According to the Union Budget 2019, startups can now carry forward their losses on the satisfaction of any one of the two conditions: continuity of 51% shareholding/voting power or continuity of 100% of original shareholders. The provision which allows exemption of capital gains from the sale of residential property on investment of net consideration in equity shares of eligible startup shall be extended by two years.

Telangana’s T-Hub Launches Healthtech Market Access Programme

Telangana’s state-backed incubator T-Hub has announced the launch of its HealthTech Arcade programme in partnership with a health solution company called Optum. The arcade series is focused on helping the corporates source startups that can solve challenges in the focus area of chronic and poly-chronic disease management, digital health, medical devices, diagnostic platforms and deepTech analytics in the health sector.

The Arcade programme, which is currently accepting applications, aims to support startups by connecting them with industry experts, including mentors, large institutional executives, hospital executives, private investors and venture capitalists.

Besides pitches for promising new startups and healthcare solutions, T-Hub’s programme is looking to foster the partnership between the corporates and startups to address issues of scalability of customer base, deal flow, Proof of Concept and opening new markets for healthtech startups.

Brinc Ties Up With Kerala’s KSUM, Maker Village For Hardware, IoT Accelerator Programme

The Kerala Startup Mission (KSUM) has joined hands with Brinc, a Hong Kong-based hardware accelerator, to India to address the challenges faced by product and hardware development startups in the country. India’s first international accelerator, Brinc supports startups in understanding the global hardware market and develop products accordingly.

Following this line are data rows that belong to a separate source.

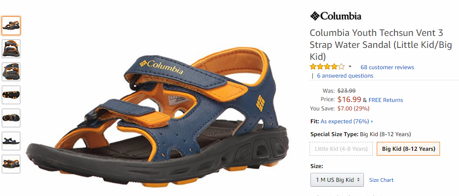Open the Size Chart link

[x=382, y=180]

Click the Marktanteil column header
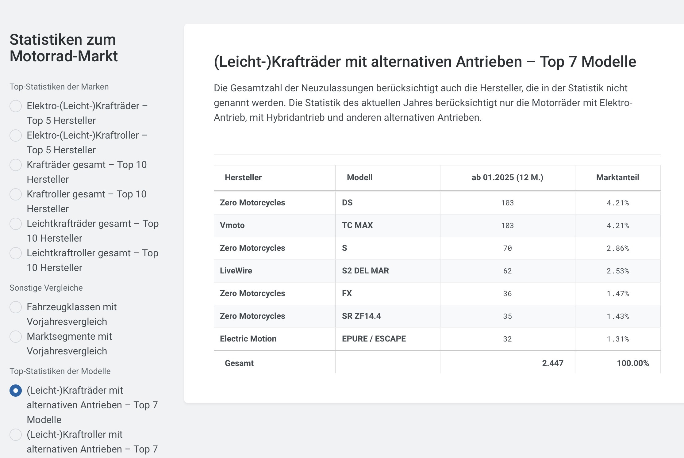click(x=617, y=177)
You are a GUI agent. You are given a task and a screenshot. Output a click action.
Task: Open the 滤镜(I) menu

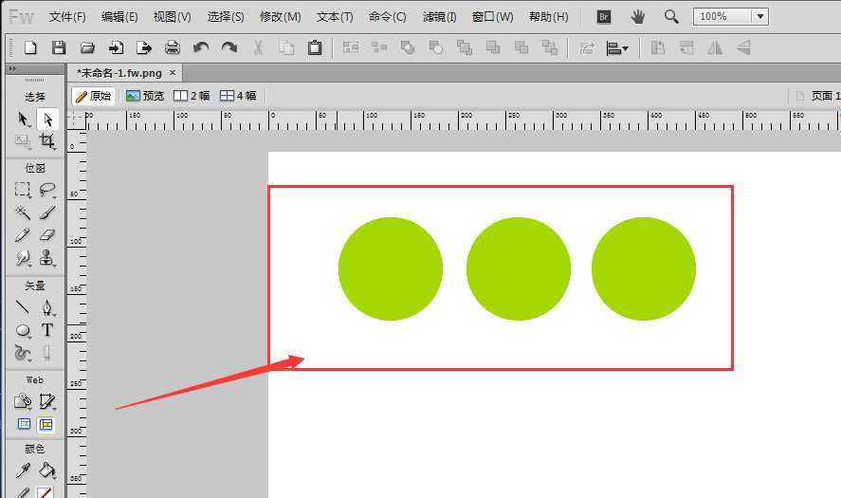pos(439,17)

Brinc has launched an accelerator programme along with Maker Village and KSUMto support hardware startups working across sectors such as internet of things (IoT), robotics and consumer electronics. Brinc CEO Manav Gupta said the programme will provide comprehensive support to mid-stage startups that already have a working prototype and are ready to move to their design for manufacturing (DFM) phase.

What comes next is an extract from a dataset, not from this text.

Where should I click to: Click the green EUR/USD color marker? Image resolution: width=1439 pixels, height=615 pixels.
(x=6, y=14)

Maharashtra to hold a competition to promote startups

Maharashtra government has announced plans to conduct a Business Plan Competition to promote the startup ecosystem in the state. Organised by Maharashtra State Innovation Society (MSInS), it also aims to provide a platform to schools, colleges and other institutions or individuals to propose innovative business ideas to address issues faced by local communities and society at large.

According to MSInS, the Business Plan Competition in Districts of Maharashtra shall be organized annually by the District Innovation Councils (DICs) of respective Maharashtra districts. The competition will be divided into three categories wherein applicants will suggest an innovative solution to an existing problem or come up with an innovative product/process or service for the growth and betterment of the district.